Dish soap insecticide works on contact with the body of the insect and has no residual effects so a few hours after treating your plant, use a hose or spray bottle with clean water, to wash down your plant and remove any soap residue and dead insects.  Repeat this process every three days until all signs of infestation are gone.

Cedar Oil:  Cedar wood smells good and has been used for hundreds of years to deter insects.  Cedar oil, when sprayed on the lawn, will deter fleas, ticks, mosquitoes and many other pest insects. There is a caveat.  Cedar oil will also deter beneficial insects like bees and butterflies so do not use it on plants that are in need of pollination, including garden vegetables and fruit trees, and in butterfly gardens.
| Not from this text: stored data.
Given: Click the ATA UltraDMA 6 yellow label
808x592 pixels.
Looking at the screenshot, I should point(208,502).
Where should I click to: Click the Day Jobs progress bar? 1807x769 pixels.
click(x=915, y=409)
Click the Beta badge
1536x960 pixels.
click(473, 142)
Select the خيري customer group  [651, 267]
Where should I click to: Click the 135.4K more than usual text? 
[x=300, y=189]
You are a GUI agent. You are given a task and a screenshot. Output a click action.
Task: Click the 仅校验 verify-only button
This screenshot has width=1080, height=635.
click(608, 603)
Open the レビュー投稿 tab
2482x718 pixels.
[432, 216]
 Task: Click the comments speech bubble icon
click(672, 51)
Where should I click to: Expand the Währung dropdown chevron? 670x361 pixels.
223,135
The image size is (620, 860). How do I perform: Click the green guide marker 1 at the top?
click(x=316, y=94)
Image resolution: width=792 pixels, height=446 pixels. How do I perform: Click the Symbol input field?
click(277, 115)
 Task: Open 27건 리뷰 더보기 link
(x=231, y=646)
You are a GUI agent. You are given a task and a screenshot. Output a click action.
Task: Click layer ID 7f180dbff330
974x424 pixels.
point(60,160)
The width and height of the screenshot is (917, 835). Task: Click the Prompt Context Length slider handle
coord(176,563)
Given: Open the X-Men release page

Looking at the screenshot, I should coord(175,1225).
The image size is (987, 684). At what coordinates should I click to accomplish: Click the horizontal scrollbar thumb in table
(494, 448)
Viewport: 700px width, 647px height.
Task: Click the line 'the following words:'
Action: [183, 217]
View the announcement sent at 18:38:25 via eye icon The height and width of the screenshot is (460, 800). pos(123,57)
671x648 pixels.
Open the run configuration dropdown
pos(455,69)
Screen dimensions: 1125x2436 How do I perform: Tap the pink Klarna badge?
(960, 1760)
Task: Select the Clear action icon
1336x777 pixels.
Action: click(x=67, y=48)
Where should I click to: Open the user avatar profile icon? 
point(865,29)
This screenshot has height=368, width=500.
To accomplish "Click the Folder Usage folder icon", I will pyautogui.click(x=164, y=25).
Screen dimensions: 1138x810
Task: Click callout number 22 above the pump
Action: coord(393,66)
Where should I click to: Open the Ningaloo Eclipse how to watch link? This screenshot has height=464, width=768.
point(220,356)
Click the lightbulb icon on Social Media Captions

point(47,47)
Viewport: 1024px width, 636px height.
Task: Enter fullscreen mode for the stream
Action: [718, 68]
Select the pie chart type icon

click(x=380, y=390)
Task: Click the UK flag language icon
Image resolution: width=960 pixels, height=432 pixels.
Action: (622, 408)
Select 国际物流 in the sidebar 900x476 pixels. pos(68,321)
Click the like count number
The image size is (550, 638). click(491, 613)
Cedar oil is not harmful to plants, animals, or humans. It can be purchased at most garden stores or online.  Refer to the manufacturer’s instructions for proper application.

Diatomaceous Earth:  Diatomaceous earth has been used for many years as an effective insecticide.    It is silicon dioxide that comes from the fossilized remains of ancient algae that is mined from the ground.  It is non-toxic and safe for home and garden use.  Diatomaceous earth is generally sold as a powder and remains effective as long as it stays dry.  It can be used in the house any place insects hide or it can be used in the garden either on the ground or as a dust to protect plants from harmful insects.

The powder is comprised of sharp microscopic pieces that cut the insect’s underside causing damage leading to dehydration and death.  It works best on soft bodied insects like aphids and gastropods like slugs and snails. Even though diatomaceous earth is non-toxic, care should be taken not to breath in the dust or get it in your eyes due to the substance’s sharp microscopic texture.  Using gloves and a mask is recommended to apply this product and always read the package instructions for proper use.

Beer or copper for Slugs:  Slugs can be a problem for any gardener.  They chew holes in leaves and can devastate plants in a short amount of time.  As I have already covered this topic thoroughly in a previous post I will simply add the link here:   The Trouble With Slugs  Mixing edibles into the landscape with your existing ornamentals can be extremely appealing visually as well as a productive use of your landscape space. With careful  organic plant maintenance, your plantings will be safe, productive, and very beautiful!

Happy Gardening!

Quote of the Day

“You’ve got to out on a limb sometimes because that’s where the fruit is.”

-Will Rogers, American Actor

Bonus Quote:

“The trees that are slow to grow bear the best fruit.”